── DATA FOR THIS TASK

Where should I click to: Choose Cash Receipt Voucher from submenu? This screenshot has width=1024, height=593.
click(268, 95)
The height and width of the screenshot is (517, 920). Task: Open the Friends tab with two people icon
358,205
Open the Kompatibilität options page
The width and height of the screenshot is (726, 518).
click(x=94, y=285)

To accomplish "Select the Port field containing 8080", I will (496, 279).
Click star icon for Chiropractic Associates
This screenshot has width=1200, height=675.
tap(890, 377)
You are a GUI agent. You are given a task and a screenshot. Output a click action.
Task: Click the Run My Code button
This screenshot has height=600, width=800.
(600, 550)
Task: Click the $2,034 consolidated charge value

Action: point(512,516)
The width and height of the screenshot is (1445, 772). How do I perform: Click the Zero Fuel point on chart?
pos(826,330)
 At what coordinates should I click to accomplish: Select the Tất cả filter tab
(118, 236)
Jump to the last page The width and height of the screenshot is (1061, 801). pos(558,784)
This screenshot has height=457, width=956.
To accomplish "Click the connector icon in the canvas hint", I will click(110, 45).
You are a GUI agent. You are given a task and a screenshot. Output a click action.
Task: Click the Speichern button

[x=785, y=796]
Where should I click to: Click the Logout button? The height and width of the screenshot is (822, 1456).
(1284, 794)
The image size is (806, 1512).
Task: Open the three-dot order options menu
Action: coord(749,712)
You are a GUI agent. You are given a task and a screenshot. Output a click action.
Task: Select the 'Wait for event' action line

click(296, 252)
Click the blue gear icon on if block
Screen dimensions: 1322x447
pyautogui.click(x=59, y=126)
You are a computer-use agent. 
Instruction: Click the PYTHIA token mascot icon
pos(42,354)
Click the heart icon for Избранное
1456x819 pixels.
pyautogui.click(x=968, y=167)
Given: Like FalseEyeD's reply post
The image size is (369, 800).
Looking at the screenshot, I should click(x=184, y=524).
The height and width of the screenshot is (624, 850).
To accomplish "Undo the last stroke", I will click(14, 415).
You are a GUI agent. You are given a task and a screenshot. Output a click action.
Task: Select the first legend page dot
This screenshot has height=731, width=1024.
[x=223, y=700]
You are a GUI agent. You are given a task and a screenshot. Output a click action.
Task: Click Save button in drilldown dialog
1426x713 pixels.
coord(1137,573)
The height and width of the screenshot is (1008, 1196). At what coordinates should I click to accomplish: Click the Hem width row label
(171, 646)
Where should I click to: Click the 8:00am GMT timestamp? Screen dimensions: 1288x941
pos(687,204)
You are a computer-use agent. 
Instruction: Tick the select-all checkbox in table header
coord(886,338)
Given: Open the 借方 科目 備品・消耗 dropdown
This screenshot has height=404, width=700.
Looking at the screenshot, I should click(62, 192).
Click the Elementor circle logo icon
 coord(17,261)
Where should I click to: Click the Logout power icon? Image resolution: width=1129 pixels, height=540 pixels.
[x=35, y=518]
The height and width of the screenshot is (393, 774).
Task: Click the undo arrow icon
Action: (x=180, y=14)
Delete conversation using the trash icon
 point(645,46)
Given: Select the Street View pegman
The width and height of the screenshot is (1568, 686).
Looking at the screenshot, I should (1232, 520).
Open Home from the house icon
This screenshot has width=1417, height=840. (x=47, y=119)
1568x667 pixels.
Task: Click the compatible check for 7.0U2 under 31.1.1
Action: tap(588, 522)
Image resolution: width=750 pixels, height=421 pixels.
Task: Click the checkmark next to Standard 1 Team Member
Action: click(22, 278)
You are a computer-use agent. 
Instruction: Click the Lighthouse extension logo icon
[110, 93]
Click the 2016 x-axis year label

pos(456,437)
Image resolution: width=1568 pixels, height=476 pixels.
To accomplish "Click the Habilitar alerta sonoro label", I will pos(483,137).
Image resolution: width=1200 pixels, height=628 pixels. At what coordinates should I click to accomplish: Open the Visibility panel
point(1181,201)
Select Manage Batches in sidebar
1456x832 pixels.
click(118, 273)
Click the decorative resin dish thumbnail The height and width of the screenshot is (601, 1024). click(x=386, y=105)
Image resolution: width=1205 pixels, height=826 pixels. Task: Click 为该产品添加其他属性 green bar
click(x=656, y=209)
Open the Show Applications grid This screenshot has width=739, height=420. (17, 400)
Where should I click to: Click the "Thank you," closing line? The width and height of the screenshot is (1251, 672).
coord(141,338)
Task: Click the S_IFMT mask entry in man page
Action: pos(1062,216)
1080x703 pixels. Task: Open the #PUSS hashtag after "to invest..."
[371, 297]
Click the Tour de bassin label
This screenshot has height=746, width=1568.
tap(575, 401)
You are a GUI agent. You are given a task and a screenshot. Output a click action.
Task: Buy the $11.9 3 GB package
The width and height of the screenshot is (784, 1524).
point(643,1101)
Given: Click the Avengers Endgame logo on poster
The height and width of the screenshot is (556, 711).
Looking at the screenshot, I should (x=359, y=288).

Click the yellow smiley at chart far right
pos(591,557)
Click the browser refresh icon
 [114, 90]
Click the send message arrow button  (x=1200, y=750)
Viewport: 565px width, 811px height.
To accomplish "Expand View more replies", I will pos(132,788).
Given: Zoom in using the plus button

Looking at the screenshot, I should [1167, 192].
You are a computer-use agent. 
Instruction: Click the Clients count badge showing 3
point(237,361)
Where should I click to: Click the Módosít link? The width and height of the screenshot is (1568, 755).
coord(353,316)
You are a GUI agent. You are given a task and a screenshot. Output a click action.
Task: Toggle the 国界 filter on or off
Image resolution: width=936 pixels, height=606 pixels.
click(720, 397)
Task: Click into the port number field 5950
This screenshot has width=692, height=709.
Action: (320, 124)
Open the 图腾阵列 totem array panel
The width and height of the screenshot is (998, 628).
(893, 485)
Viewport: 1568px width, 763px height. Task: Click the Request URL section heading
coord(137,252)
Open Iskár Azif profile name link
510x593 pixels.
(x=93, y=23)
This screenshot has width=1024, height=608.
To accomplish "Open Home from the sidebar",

────

**PROBLEM TO SOLVE**: Rewrite every line of the entries above as a numbered list, leaving out the blank lines.

**TASK RESPONSE**:
1. Where should I click to: Choose Cash Receipt Voucher from submenu? This screenshot has width=1024, height=593.
2. click(268, 95)
3. The height and width of the screenshot is (517, 920). Task: Open the Friends tab with two people icon
4. 358,205
5. Open the Kompatibilität options page
6. The width and height of the screenshot is (726, 518).
7. click(x=94, y=285)
8. To accomplish "Select the Port field containing 8080", I will (496, 279).
9. Click star icon for Chiropractic Associates
10. This screenshot has width=1200, height=675.
11. tap(890, 377)
12. You are a GUI agent. You are given a task and a screenshot. Output a click action.
13. Task: Click the Run My Code button
14. This screenshot has height=600, width=800.
15. (600, 550)
16. Task: Click the $2,034 consolidated charge value
17. Action: point(512,516)
18. The width and height of the screenshot is (1445, 772). How do I perform: Click the Zero Fuel point on chart?
19. pos(826,330)
20.  At what coordinates should I click to accomplish: Select the Tất cả filter tab
21. (118, 236)
22. Jump to the last page The width and height of the screenshot is (1061, 801). pos(558,784)
23. This screenshot has height=457, width=956.
24. To accomplish "Click the connector icon in the canvas hint", I will click(110, 45).
25. You are a GUI agent. You are given a task and a screenshot. Output a click action.
26. Task: Click the Speichern button
27. [x=785, y=796]
28. Where should I click to: Click the Logout button? The height and width of the screenshot is (822, 1456).
29. (1284, 794)
30. The image size is (806, 1512).
31. Task: Open the three-dot order options menu
32. Action: coord(749,712)
33. You are a GUI agent. You are given a task and a screenshot. Output a click action.
34. Task: Select the 'Wait for event' action line
35. click(296, 252)
36. Click the blue gear icon on if block
37. Screen dimensions: 1322x447
38. pyautogui.click(x=59, y=126)
39. You are a computer-use agent. 
40. Instruction: Click the PYTHIA token mascot icon
41. pos(42,354)
42. Click the heart icon for Избранное
43. 1456x819 pixels.
44. pyautogui.click(x=968, y=167)
45. Given: Like FalseEyeD's reply post
46. The image size is (369, 800).
47. Looking at the screenshot, I should click(x=184, y=524).
48. The height and width of the screenshot is (624, 850).
49. To accomplish "Undo the last stroke", I will click(14, 415).
50. You are a GUI agent. You are given a task and a screenshot. Output a click action.
51. Task: Select the first legend page dot
52. This screenshot has height=731, width=1024.
53. [x=223, y=700]
54. You are a GUI agent. You are given a task and a screenshot. Output a click action.
55. Task: Click Save button in drilldown dialog
56. 1426x713 pixels.
57. coord(1137,573)
58. The height and width of the screenshot is (1008, 1196). At what coordinates should I click to accomplish: Click the Hem width row label
59. (171, 646)
60. Where should I click to: Click the 8:00am GMT timestamp? Screen dimensions: 1288x941
61. pos(687,204)
62. You are a computer-use agent. 
63. Instruction: Tick the select-all checkbox in table header
64. coord(886,338)
65. Given: Open the 借方 科目 備品・消耗 dropdown
66. This screenshot has height=404, width=700.
67. Looking at the screenshot, I should click(62, 192).
68. Click the Elementor circle logo icon
69.  coord(17,261)
70. Where should I click to: Click the Logout power icon? Image resolution: width=1129 pixels, height=540 pixels.
71. [x=35, y=518]
72. The height and width of the screenshot is (393, 774).
73. Task: Click the undo arrow icon
74. Action: (x=180, y=14)
75. Delete conversation using the trash icon
76.  point(645,46)
77. Given: Select the Street View pegman
78. The width and height of the screenshot is (1568, 686).
79. Looking at the screenshot, I should (1232, 520).
80. Open Home from the house icon
81. This screenshot has width=1417, height=840. (x=47, y=119)
82. 1568x667 pixels.
83. Task: Click the compatible check for 7.0U2 under 31.1.1
84. Action: tap(588, 522)
85. Image resolution: width=750 pixels, height=421 pixels.
86. Task: Click the checkmark next to Standard 1 Team Member
87. Action: click(22, 278)
88. You are a computer-use agent. 
89. Instruction: Click the Lighthouse extension logo icon
90. [110, 93]
91. Click the 2016 x-axis year label
92. pos(456,437)
93. Image resolution: width=1568 pixels, height=476 pixels.
94. To accomplish "Click the Habilitar alerta sonoro label", I will pos(483,137).
95. Image resolution: width=1200 pixels, height=628 pixels. At what coordinates should I click to accomplish: Open the Visibility panel
96. point(1181,201)
97. Select Manage Batches in sidebar
98. 1456x832 pixels.
99. click(118, 273)
100. Click the decorative resin dish thumbnail The height and width of the screenshot is (601, 1024). click(x=386, y=105)
101. Image resolution: width=1205 pixels, height=826 pixels. Task: Click 为该产品添加其他属性 green bar
102. click(x=656, y=209)
103. Open the Show Applications grid This screenshot has width=739, height=420. (17, 400)
104. Where should I click to: Click the "Thank you," closing line? The width and height of the screenshot is (1251, 672).
105. coord(141,338)
106. Task: Click the S_IFMT mask entry in man page
107. Action: pos(1062,216)
108. 1080x703 pixels. Task: Open the #PUSS hashtag after "to invest..."
109. [371, 297]
110. Click the Tour de bassin label
111. This screenshot has height=746, width=1568.
112. tap(575, 401)
113. You are a GUI agent. You are given a task and a screenshot. Output a click action.
114. Task: Buy the $11.9 3 GB package
115. The width and height of the screenshot is (784, 1524).
116. point(643,1101)
117. Given: Click the Avengers Endgame logo on poster
118. The height and width of the screenshot is (556, 711).
119. Looking at the screenshot, I should (x=359, y=288).
120. Click the yellow smiley at chart far right
121. pos(591,557)
122. Click the browser refresh icon
123.  [114, 90]
124. Click the send message arrow button  (x=1200, y=750)
125. Viewport: 565px width, 811px height.
126. To accomplish "Expand View more replies", I will pos(132,788).
127. Given: Zoom in using the plus button
128. Looking at the screenshot, I should [1167, 192].
129. You are a computer-use agent. 
130. Instruction: Click the Clients count badge showing 3
131. point(237,361)
132. Where should I click to: Click the Módosít link? The width and height of the screenshot is (1568, 755).
133. coord(353,316)
134. You are a GUI agent. You are given a task and a screenshot. Output a click action.
135. Task: Toggle the 国界 filter on or off
136. Image resolution: width=936 pixels, height=606 pixels.
137. click(720, 397)
138. Task: Click into the port number field 5950
139. This screenshot has width=692, height=709.
140. Action: (320, 124)
141. Open the 图腾阵列 totem array panel
142. The width and height of the screenshot is (998, 628).
143. (893, 485)
144. Viewport: 1568px width, 763px height. Task: Click the Request URL section heading
145. coord(137,252)
146. Open Iskár Azif profile name link
147. 510x593 pixels.
148. (x=93, y=23)
149. This screenshot has width=1024, height=608.
150. To accomplish "Open Home from the sidebar",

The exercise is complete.